PROBLEM DESCRIPTION |
Look through the material below. Return exactly the lines from the one with "This screenshot has width=1017, height=636." through the one with "Click the vertical scrollbar down arrow", both included.

INFORMATION SHOWN |
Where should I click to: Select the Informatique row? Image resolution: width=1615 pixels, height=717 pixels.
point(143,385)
--
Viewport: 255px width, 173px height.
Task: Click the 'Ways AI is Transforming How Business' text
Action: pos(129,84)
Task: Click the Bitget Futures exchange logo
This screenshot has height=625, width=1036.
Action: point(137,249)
* * *
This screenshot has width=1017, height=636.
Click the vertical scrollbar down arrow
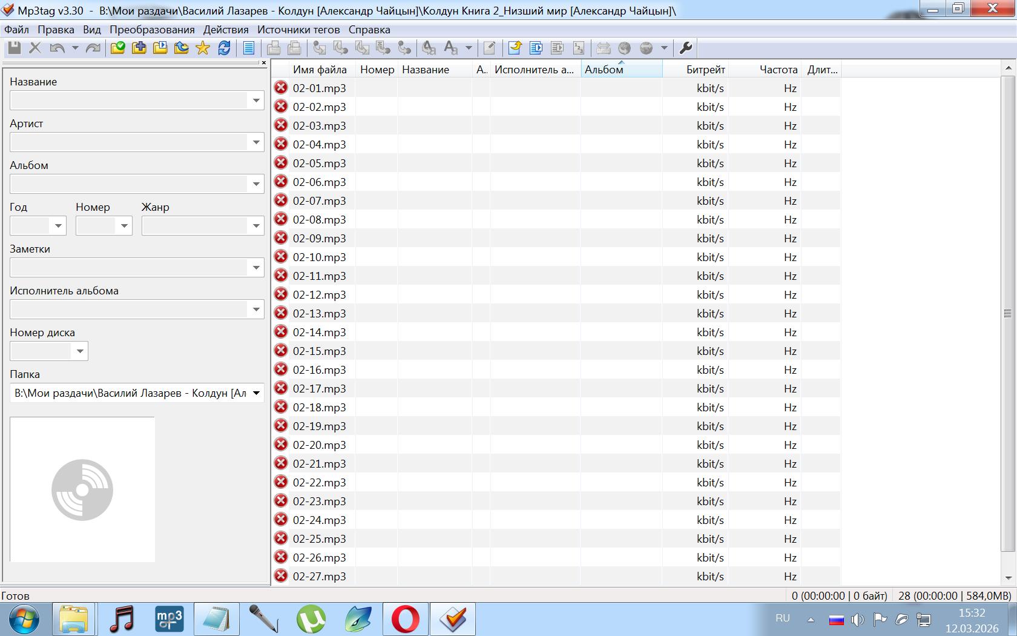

TASK RESPONSE |
This screenshot has width=1017, height=636.
Click the vertical scrollbar down arrow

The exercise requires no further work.